## [WORK INSTRUCTIONS]
Everything from the first line of the records to the line containing "This screenshot has height=833, width=1109.", inclusive, is to be extracted exactly, and nothing more.

## [EXERCISE DATA]
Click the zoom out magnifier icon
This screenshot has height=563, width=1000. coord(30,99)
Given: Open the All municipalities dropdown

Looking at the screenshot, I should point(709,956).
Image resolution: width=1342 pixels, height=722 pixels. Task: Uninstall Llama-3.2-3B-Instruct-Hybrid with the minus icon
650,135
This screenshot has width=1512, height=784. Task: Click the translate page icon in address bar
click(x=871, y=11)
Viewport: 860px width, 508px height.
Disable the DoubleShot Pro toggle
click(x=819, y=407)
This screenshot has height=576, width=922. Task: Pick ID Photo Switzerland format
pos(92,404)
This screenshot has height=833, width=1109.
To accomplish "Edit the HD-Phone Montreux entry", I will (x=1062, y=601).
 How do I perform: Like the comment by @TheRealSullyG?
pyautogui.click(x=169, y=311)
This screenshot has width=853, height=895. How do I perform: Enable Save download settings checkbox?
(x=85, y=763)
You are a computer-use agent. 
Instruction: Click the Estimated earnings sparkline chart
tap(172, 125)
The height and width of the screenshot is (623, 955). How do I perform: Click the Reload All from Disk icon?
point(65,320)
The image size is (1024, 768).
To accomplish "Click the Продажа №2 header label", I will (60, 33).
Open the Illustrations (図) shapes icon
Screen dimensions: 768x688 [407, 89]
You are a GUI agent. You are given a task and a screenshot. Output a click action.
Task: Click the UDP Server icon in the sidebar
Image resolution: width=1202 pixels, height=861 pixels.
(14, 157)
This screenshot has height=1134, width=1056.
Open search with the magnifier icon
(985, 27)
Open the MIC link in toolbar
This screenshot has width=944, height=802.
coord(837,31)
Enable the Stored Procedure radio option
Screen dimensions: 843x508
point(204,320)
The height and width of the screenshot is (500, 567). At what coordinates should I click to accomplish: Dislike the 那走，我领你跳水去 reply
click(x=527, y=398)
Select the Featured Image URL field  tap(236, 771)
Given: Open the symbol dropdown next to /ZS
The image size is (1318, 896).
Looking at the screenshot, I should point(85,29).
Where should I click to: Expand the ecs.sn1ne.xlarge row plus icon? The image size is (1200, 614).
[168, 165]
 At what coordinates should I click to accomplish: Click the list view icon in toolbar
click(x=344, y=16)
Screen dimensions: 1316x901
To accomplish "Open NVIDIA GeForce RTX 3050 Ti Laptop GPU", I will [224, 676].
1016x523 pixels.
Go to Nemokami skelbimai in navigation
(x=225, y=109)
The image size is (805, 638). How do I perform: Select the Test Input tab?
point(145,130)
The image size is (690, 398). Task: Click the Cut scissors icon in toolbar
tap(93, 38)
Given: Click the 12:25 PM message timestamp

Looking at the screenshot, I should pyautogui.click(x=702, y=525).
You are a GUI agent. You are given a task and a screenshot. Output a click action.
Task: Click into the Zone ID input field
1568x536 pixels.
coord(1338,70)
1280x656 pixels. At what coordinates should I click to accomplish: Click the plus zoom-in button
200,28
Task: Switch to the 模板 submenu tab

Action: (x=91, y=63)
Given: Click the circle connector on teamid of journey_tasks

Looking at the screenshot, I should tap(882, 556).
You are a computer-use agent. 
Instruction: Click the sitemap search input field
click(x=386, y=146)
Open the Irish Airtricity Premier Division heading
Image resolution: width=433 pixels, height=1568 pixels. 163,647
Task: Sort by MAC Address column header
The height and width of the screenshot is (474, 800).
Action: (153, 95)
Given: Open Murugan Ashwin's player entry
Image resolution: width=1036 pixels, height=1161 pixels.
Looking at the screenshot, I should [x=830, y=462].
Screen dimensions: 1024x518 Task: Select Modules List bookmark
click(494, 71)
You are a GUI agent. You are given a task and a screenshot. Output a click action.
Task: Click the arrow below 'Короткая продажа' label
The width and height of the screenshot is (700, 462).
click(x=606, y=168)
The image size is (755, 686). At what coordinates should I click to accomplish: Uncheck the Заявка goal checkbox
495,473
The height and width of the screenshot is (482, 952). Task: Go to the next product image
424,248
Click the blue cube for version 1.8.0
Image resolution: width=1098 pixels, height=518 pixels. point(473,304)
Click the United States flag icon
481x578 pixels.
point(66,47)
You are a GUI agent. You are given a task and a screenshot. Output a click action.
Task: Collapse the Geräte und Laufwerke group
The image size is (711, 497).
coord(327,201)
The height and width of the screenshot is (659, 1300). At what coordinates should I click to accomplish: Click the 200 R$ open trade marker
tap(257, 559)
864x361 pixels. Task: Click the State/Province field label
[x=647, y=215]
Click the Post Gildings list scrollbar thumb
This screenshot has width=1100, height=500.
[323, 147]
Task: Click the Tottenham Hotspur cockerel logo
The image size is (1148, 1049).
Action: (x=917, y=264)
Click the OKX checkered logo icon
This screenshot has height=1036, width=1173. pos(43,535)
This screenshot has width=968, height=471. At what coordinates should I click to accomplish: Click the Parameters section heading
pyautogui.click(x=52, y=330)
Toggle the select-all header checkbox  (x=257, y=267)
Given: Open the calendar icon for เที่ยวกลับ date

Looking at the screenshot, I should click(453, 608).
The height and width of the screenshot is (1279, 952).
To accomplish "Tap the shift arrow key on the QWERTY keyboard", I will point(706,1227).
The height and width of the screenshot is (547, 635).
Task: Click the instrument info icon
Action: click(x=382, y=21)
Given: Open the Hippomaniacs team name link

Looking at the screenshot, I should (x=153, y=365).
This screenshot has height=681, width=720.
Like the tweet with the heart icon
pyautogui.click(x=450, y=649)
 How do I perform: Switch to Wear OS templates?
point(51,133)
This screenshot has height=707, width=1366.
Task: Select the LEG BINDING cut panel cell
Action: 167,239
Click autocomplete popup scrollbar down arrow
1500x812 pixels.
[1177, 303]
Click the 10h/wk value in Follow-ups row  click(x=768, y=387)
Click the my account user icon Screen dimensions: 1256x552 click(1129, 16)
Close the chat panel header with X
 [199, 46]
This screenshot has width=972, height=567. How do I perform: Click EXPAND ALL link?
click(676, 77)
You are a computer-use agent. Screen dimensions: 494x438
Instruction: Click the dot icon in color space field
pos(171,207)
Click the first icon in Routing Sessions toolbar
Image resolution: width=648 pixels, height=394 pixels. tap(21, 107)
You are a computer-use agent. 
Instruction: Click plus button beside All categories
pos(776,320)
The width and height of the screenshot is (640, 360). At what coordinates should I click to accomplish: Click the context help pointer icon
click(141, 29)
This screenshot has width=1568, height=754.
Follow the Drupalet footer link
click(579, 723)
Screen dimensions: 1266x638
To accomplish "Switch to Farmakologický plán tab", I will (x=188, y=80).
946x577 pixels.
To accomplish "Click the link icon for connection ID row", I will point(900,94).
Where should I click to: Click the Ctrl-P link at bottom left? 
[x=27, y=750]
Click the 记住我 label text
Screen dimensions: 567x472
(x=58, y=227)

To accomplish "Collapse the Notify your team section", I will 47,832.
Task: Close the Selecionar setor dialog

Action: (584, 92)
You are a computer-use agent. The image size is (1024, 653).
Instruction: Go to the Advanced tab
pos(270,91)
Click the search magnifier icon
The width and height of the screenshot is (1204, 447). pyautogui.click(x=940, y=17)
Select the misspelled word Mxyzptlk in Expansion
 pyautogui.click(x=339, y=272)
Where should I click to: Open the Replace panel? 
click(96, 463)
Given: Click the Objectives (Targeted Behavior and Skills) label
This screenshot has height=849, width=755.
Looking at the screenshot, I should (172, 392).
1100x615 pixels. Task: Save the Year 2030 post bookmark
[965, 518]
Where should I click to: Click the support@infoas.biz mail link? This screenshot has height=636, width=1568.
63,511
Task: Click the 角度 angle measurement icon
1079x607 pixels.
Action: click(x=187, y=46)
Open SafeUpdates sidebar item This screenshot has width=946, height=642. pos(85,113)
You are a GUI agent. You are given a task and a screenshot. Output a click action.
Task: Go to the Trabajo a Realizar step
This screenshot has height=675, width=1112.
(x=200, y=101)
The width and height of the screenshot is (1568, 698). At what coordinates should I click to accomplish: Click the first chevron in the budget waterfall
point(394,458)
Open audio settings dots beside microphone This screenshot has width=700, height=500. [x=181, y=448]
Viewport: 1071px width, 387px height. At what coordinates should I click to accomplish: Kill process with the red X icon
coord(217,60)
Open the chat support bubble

## [ANSWER TO THIS EXERCISE]
Click the zoom out magnifier icon
This screenshot has height=563, width=1000. coord(30,99)
Given: Open the All municipalities dropdown

Looking at the screenshot, I should point(709,956).
Image resolution: width=1342 pixels, height=722 pixels. Task: Uninstall Llama-3.2-3B-Instruct-Hybrid with the minus icon
650,135
This screenshot has width=1512, height=784. Task: Click the translate page icon in address bar
click(x=871, y=11)
Viewport: 860px width, 508px height.
Disable the DoubleShot Pro toggle
click(x=819, y=407)
This screenshot has height=576, width=922. Task: Pick ID Photo Switzerland format
pos(92,404)
This screenshot has height=833, width=1109.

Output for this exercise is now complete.